Thursday, August 27, 2015

DD4BC are DDoS attack driving force, new report claims

According to the 'Distributed Denial of Service Trends Report - 2nd Quarter 2015' published by VeriSign today, between the period April 1 to June 30 there was increased activity from the DDoS For Bitcoin (DD4BC) attack group. This came not only in the form of ransom threats – the ransom being demanded in Bitcoin hence the name – but also in those threats not being paid off turning into actual attacks. Most DD4BC attacks have traditionally been, and largely remain, within the one to five Gbps size range.
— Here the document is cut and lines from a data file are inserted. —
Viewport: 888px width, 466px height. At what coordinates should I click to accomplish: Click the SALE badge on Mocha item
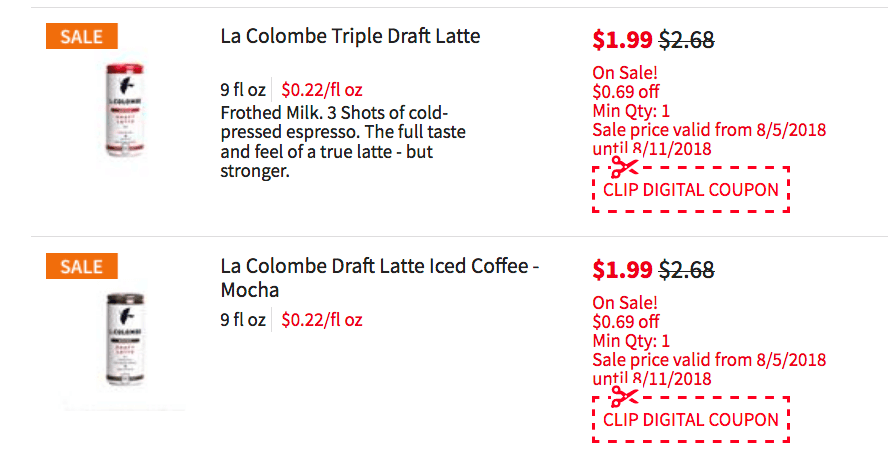[82, 266]
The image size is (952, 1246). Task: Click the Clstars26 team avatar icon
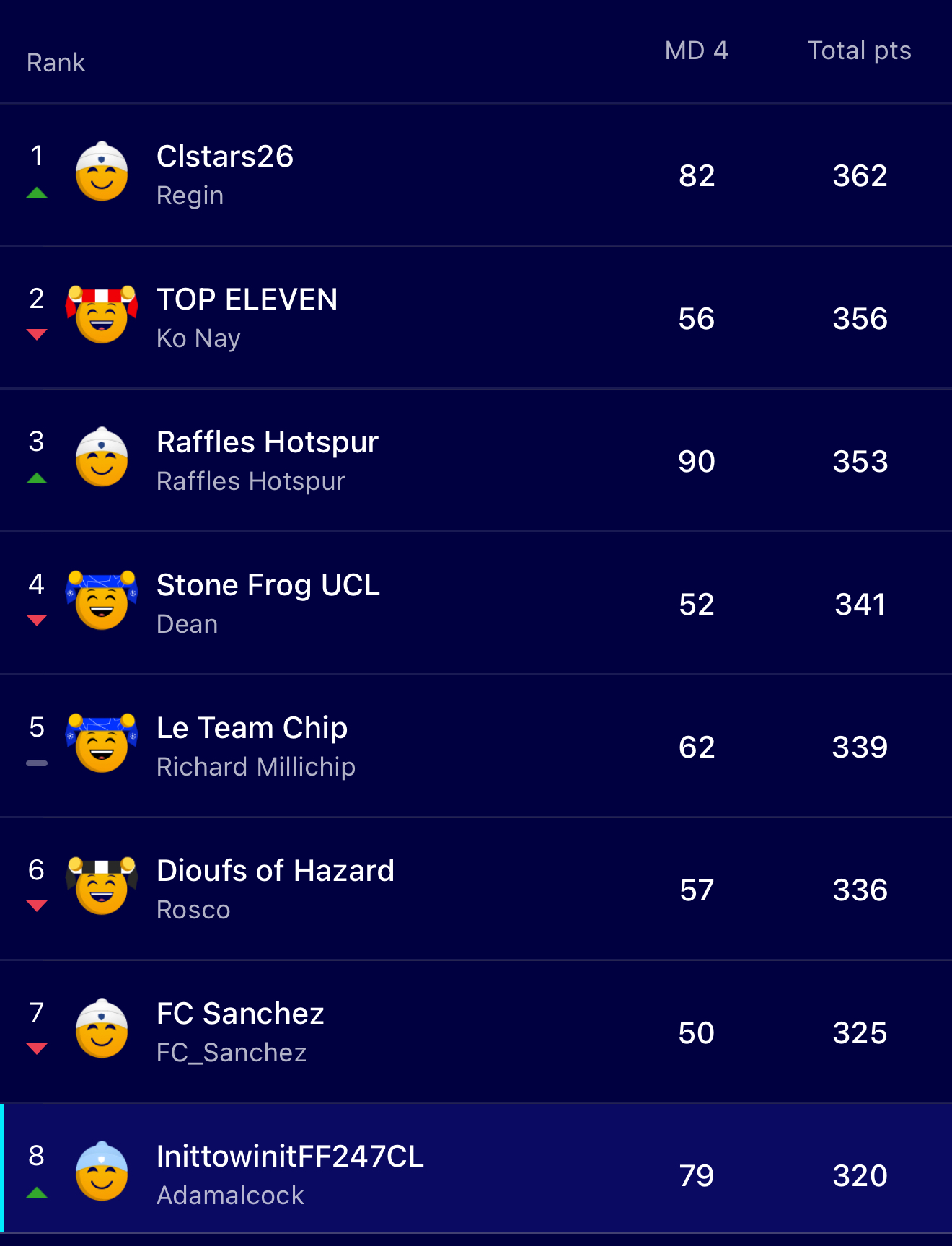tap(102, 172)
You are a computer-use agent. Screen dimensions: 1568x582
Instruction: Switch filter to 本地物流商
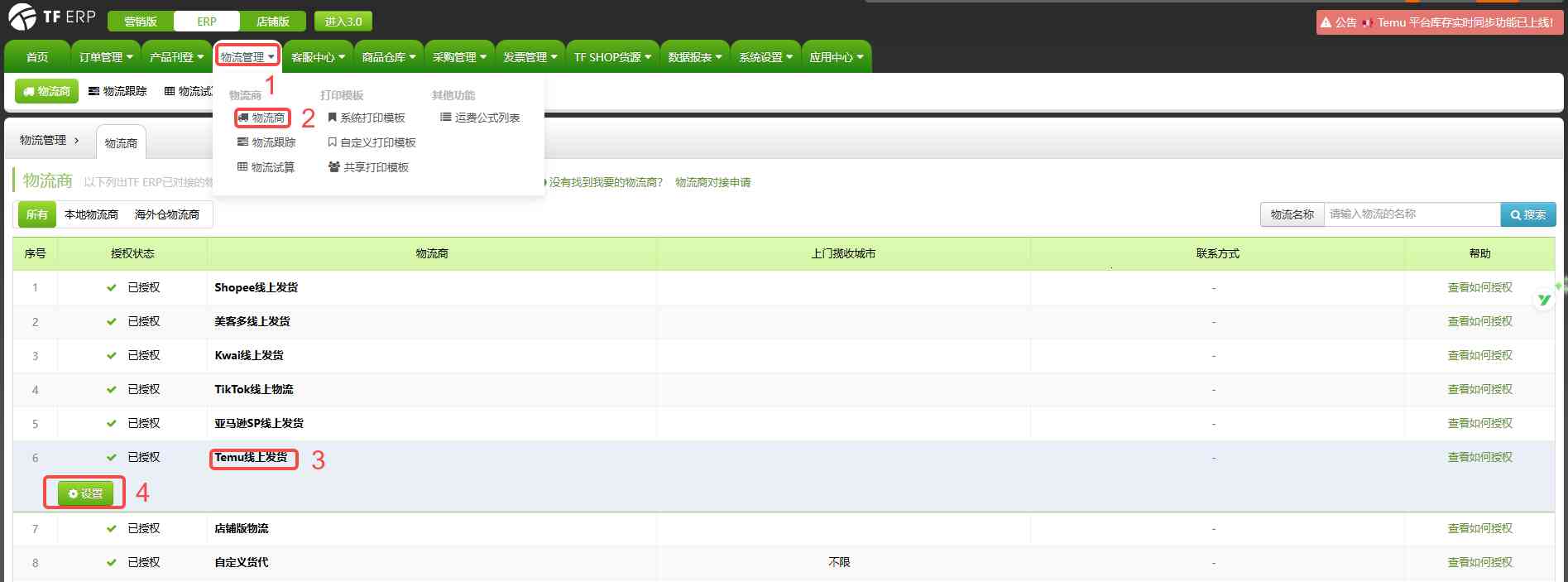pyautogui.click(x=91, y=215)
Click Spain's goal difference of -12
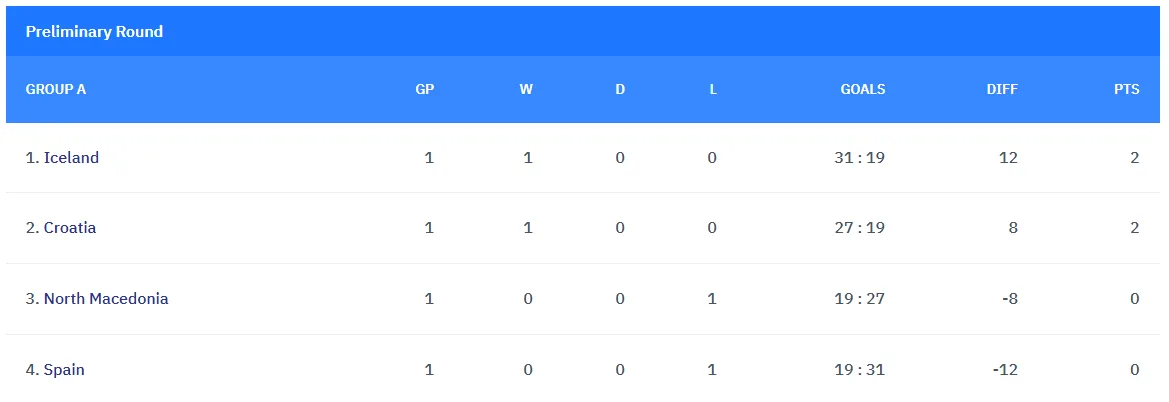This screenshot has width=1169, height=402. point(1005,370)
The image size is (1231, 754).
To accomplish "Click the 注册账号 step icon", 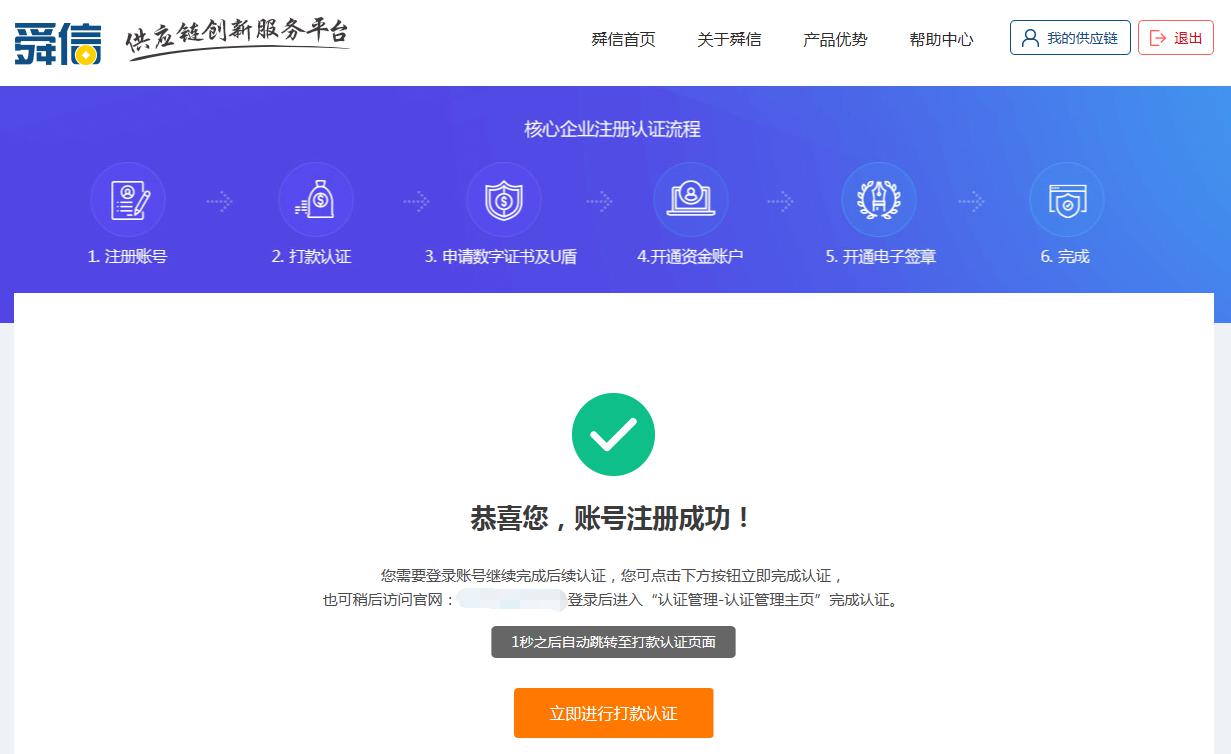I will 128,200.
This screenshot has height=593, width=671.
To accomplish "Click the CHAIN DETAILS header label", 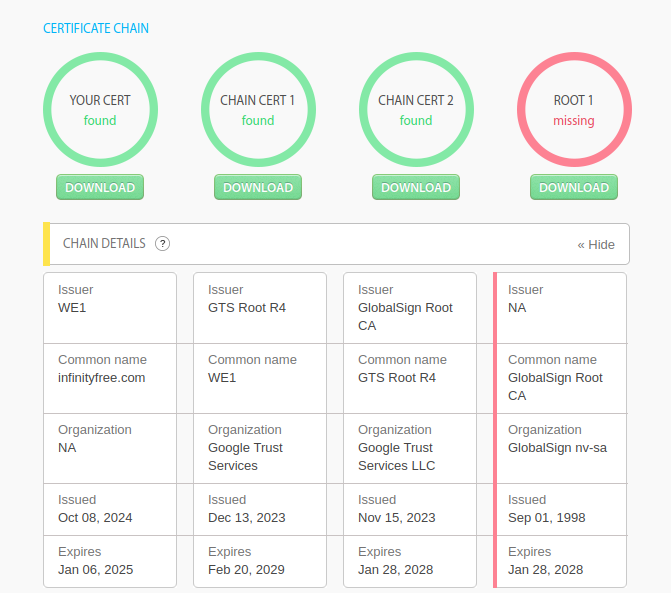I will (104, 244).
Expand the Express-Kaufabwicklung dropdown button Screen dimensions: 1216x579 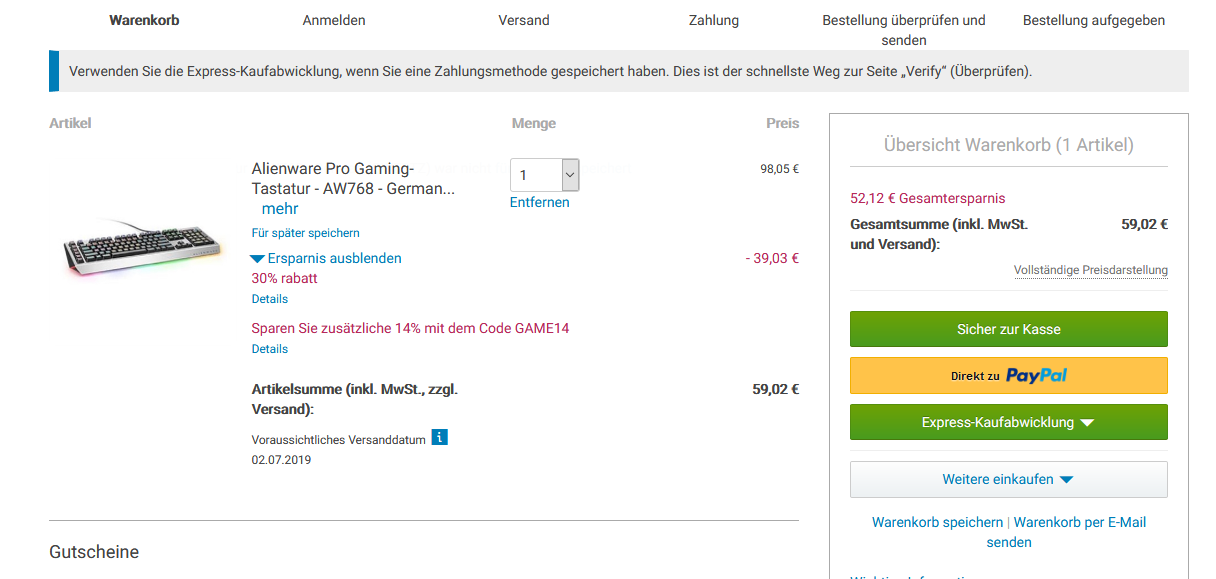(1008, 422)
The report says that the second most targeted industry sector for all DDoS attacks was finance and payments which made up some 22 percent of those mitigated by VeriSign, and this was largely driven by the DD4BC attack group. The VeriSign conclusions appear to tie in with those from other recent Internet threat reports such as Akamai's 'State of the Internet - Q2 2015' which concurs that many DDoS attacks were fuelled by actors such as DD4BC and those copying their ransom tactics and attack methodologies. Akamai reckons that the group "expanded its extortion and DDoS campaigns during April and May" and it has found itself protecting "a growing number of customers" from DD4BC attacks as a result. Akamai says that several customers have received ransom demands threatening DDoS attacks of between 400-500 Gbps if the money was not paid, although it hadn't seen anything larger than 50 Gbps in reality up until the time the report was published. It would seem that DD4BC do not have quite the resources to pull off the size of attack that it threatens, considering that VeriSign has also not seen anything approaching three figures as of yet from it, so is DD4BC actually just a bunch of (albeit fairly successful) chancers?